[Stored entries]
= = = =
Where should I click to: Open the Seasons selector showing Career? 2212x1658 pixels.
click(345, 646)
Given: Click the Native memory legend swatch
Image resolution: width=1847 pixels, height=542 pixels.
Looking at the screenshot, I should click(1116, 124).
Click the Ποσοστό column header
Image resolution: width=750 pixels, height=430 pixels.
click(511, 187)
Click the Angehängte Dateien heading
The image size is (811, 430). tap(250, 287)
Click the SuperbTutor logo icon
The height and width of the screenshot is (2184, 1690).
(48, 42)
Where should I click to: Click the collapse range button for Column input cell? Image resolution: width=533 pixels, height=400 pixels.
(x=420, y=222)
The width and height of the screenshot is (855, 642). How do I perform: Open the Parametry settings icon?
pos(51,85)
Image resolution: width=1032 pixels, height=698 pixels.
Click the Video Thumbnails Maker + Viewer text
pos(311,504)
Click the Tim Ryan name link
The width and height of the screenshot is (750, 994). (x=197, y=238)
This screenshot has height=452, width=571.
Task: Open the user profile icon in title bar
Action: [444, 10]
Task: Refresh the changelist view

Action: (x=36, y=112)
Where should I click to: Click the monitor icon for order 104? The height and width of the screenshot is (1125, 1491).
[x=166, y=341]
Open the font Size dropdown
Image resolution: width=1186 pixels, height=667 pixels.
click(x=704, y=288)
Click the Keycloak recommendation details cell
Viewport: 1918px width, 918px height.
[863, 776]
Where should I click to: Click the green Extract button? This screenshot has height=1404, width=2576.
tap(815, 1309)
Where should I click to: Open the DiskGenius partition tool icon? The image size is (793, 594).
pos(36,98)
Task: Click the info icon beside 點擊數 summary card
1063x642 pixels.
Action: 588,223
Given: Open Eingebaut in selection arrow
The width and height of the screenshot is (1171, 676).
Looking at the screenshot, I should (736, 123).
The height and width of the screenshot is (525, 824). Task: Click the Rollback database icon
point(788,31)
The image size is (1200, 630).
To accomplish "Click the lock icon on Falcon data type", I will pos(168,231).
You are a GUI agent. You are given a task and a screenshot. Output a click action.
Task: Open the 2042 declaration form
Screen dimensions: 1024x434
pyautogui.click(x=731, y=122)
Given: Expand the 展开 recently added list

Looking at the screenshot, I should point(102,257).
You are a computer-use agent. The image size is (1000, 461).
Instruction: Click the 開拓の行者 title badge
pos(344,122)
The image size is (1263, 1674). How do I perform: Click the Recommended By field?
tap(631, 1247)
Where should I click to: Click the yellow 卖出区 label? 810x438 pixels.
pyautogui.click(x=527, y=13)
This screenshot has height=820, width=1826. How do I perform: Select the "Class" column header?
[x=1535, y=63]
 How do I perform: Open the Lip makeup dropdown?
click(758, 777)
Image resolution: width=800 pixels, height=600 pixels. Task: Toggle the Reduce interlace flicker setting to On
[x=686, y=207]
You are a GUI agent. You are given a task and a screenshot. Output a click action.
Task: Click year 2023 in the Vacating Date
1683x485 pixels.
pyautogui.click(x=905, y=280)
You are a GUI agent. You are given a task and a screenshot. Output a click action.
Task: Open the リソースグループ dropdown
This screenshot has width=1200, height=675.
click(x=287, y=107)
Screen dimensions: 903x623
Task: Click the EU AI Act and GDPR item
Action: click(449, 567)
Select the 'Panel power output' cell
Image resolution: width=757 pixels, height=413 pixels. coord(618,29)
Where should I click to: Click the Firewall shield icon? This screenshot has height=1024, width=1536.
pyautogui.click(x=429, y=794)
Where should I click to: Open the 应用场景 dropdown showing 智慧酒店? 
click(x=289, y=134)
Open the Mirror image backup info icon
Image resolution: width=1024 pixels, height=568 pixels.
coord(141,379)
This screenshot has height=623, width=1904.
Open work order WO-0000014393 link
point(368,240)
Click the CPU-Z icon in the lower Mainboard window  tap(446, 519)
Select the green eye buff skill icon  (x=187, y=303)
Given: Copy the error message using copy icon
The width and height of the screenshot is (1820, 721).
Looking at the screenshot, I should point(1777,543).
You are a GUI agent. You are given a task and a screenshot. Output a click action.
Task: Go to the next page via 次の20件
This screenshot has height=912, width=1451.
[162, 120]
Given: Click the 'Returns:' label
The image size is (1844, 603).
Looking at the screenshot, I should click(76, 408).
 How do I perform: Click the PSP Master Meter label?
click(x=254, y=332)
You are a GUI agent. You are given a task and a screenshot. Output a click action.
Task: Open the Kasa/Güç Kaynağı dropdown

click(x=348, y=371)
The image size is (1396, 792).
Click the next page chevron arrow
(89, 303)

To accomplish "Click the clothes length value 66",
= = = =
What you have to do ▸ What lines of the preceding data include the string "accomplish"? Pull them out.

Finished task ▸
To accomplish "Click the lock icon on Falcon data type", I will pos(168,231).
To accomplish "Click the clothes length value 66",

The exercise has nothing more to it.